Not having any developer tools on the workstations at all makes debugging a tad difficult.

As per the objective of all freemium pricing models, the free tier is a little bit hopeless. If you want to use this, go ahead and budget your $119.88 per year.

Should you use it?

If you're serious about app development... no.

The central idea around PhoneGap Build is that you don't need to have developer workstations configured with the tooling. Generally, mobile tooling is fiddly to set-up, so you can see the argument. However, complexity in this regard should be proactively managed out in the development environment, not ignored.

What I'm saying here is that competency in your development organisation - if you're serious about development - needs to be managed and improved. Developers shouldn't find it a heartache to get going on *any* platform, mobile or otherwise. If you're serious about mobility development, each developer needs their own workstation with all the tools set-up and ready to go. Plus they need to have this down pat to avoid any heartache if they're under pressure and in a hurry.

Not to mention the fact that not having any developer tools on the workstations at all makes debugging a tad difficult.

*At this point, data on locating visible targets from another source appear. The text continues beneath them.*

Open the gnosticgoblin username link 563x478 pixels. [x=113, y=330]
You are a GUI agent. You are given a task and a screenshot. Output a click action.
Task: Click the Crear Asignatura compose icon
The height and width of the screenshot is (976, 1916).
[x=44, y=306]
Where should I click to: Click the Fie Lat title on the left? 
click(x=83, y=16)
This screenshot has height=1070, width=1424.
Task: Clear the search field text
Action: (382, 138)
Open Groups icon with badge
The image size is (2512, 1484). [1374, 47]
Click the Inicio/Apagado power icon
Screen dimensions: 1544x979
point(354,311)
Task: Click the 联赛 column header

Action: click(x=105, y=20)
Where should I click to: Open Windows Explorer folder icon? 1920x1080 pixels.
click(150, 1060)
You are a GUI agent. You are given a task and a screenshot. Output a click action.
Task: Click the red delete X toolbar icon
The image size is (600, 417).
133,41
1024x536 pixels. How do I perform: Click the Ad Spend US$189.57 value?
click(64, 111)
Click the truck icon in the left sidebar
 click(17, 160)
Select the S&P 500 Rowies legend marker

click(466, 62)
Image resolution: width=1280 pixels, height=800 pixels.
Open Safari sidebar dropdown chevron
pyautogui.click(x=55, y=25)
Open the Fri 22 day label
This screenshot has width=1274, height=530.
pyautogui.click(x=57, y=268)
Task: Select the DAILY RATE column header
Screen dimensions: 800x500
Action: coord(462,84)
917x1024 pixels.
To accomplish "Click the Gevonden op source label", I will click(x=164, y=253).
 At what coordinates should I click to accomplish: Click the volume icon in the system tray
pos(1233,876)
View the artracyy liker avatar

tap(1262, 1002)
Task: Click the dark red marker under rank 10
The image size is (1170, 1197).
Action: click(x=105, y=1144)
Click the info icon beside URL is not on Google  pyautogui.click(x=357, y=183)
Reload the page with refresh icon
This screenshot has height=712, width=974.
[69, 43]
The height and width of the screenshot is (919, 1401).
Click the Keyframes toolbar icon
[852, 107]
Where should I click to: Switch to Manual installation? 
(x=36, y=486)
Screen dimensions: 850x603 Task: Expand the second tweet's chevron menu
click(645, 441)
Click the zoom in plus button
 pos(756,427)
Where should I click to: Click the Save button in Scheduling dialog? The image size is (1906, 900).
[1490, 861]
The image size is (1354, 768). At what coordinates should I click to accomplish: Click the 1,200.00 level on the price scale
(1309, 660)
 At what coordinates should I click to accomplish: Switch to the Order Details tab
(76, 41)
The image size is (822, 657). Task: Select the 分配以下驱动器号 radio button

Also, look at the way we work today: If you were building a Windows Presentation Foundation desktop app, you wouldn't write it in Notepad and keep punting the source off to a service where it returned you an executable to test. You'd use a local copy of the developer tools. But perhaps that's an old-fashioned view.

Conclusion

PhoneGap Build is interesting - at the very least it shows a model where development tooling is pushed into the cloud, removing the reliance on having everything set-up on a developer workstation. My view: developer workstations need to be configured properly and fully if you're serious about mobile development and something like PhoneGap Build is of limited, hobbyist, use.